An exact reprint of all the records is the expected answer.
### The input ###
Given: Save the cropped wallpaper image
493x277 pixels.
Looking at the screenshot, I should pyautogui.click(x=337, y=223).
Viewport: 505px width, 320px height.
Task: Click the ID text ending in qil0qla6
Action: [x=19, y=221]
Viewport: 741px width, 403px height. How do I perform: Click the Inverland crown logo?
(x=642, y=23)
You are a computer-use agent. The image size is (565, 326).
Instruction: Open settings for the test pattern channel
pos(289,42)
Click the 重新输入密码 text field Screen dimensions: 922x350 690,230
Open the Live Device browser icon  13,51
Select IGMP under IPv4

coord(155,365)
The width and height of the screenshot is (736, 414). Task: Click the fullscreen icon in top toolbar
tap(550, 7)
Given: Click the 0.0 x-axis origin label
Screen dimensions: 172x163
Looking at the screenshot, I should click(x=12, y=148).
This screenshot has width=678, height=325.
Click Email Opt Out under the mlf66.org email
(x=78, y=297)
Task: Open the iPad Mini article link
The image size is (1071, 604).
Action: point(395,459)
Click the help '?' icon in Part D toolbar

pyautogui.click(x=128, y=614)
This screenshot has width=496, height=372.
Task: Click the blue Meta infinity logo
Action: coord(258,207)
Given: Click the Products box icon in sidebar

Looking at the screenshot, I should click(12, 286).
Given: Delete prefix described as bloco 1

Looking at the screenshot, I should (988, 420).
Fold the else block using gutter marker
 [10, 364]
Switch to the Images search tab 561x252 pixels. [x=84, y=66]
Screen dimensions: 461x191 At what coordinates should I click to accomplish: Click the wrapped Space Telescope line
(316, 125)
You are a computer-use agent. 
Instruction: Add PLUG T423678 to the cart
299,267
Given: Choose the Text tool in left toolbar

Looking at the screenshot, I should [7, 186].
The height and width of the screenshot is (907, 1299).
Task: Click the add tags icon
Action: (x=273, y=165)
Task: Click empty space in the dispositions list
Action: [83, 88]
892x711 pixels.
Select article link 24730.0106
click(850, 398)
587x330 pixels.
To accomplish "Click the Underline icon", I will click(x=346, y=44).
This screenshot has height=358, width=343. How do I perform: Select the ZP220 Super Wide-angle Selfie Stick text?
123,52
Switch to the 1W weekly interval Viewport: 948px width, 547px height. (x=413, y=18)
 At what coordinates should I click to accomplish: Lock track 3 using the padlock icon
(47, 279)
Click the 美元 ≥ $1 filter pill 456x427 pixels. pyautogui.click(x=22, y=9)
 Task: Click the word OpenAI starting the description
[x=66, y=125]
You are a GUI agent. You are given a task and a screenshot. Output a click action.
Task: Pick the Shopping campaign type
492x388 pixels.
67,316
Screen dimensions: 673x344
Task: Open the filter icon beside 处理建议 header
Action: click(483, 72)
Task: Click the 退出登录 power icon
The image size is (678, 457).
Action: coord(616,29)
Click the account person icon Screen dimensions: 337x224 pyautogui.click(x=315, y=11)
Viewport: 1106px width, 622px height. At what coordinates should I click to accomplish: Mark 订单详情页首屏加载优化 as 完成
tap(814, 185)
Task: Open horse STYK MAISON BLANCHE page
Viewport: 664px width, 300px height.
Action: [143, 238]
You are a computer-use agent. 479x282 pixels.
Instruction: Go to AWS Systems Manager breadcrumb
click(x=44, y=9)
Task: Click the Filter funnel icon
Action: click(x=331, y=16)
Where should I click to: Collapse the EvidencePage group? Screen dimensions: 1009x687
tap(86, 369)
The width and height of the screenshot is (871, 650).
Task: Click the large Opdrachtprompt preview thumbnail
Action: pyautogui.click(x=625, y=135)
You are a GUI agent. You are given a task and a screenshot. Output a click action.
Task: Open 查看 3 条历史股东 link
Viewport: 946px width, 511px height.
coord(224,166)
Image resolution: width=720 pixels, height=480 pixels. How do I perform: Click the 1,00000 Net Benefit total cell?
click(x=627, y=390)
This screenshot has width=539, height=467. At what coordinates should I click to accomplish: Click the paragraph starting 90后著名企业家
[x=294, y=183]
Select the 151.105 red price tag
###
> _Expected output_
Given: Save the cropped wallpaper image
493x277 pixels.
Looking at the screenshot, I should pyautogui.click(x=337, y=223).
Viewport: 505px width, 320px height.
Task: Click the ID text ending in qil0qla6
Action: [x=19, y=221]
Viewport: 741px width, 403px height. How do I perform: Click the Inverland crown logo?
(x=642, y=23)
You are a computer-use agent. The image size is (565, 326).
Instruction: Open settings for the test pattern channel
pos(289,42)
Click the 重新输入密码 text field Screen dimensions: 922x350 690,230
Open the Live Device browser icon  13,51
Select IGMP under IPv4

coord(155,365)
The width and height of the screenshot is (736, 414). Task: Click the fullscreen icon in top toolbar
tap(550, 7)
Given: Click the 0.0 x-axis origin label
Screen dimensions: 172x163
Looking at the screenshot, I should click(x=12, y=148).
This screenshot has width=678, height=325.
Click Email Opt Out under the mlf66.org email
(x=78, y=297)
Task: Open the iPad Mini article link
The image size is (1071, 604).
Action: point(395,459)
Click the help '?' icon in Part D toolbar

pyautogui.click(x=128, y=614)
This screenshot has width=496, height=372.
Task: Click the blue Meta infinity logo
Action: coord(258,207)
Given: Click the Products box icon in sidebar

Looking at the screenshot, I should click(12, 286).
Given: Delete prefix described as bloco 1

Looking at the screenshot, I should (988, 420).
Fold the else block using gutter marker
 [10, 364]
Switch to the Images search tab 561x252 pixels. [x=84, y=66]
Screen dimensions: 461x191 At what coordinates should I click to accomplish: Click the wrapped Space Telescope line
(316, 125)
You are a computer-use agent. 
Instruction: Add PLUG T423678 to the cart
299,267
Given: Choose the Text tool in left toolbar

Looking at the screenshot, I should [7, 186].
The height and width of the screenshot is (907, 1299).
Task: Click the add tags icon
Action: (x=273, y=165)
Task: Click empty space in the dispositions list
Action: [83, 88]
892x711 pixels.
Select article link 24730.0106
click(850, 398)
587x330 pixels.
To accomplish "Click the Underline icon", I will click(x=346, y=44).
This screenshot has height=358, width=343. How do I perform: Select the ZP220 Super Wide-angle Selfie Stick text?
123,52
Switch to the 1W weekly interval Viewport: 948px width, 547px height. (x=413, y=18)
 At what coordinates should I click to accomplish: Lock track 3 using the padlock icon
(47, 279)
Click the 美元 ≥ $1 filter pill 456x427 pixels. pyautogui.click(x=22, y=9)
 Task: Click the word OpenAI starting the description
[x=66, y=125]
You are a GUI agent. You are given a task and a screenshot. Output a click action.
Task: Pick the Shopping campaign type
492x388 pixels.
67,316
Screen dimensions: 673x344
Task: Open the filter icon beside 处理建议 header
Action: click(483, 72)
Task: Click the 退出登录 power icon
The image size is (678, 457).
Action: coord(616,29)
Click the account person icon Screen dimensions: 337x224 pyautogui.click(x=315, y=11)
Viewport: 1106px width, 622px height. At what coordinates should I click to accomplish: Mark 订单详情页首屏加载优化 as 完成
tap(814, 185)
Task: Open horse STYK MAISON BLANCHE page
Viewport: 664px width, 300px height.
Action: [143, 238]
You are a computer-use agent. 479x282 pixels.
Instruction: Go to AWS Systems Manager breadcrumb
click(x=44, y=9)
Task: Click the Filter funnel icon
Action: click(x=331, y=16)
Where should I click to: Collapse the EvidencePage group? Screen dimensions: 1009x687
tap(86, 369)
The width and height of the screenshot is (871, 650).
Task: Click the large Opdrachtprompt preview thumbnail
Action: pyautogui.click(x=625, y=135)
You are a GUI agent. You are given a task and a screenshot. Output a click action.
Task: Open 查看 3 条历史股东 link
Viewport: 946px width, 511px height.
coord(224,166)
Image resolution: width=720 pixels, height=480 pixels. How do I perform: Click the 1,00000 Net Benefit total cell?
click(x=627, y=390)
This screenshot has width=539, height=467. At what coordinates should I click to accomplish: Click the paragraph starting 90后著名企业家
[x=294, y=183]
Select the 151.105 red price tag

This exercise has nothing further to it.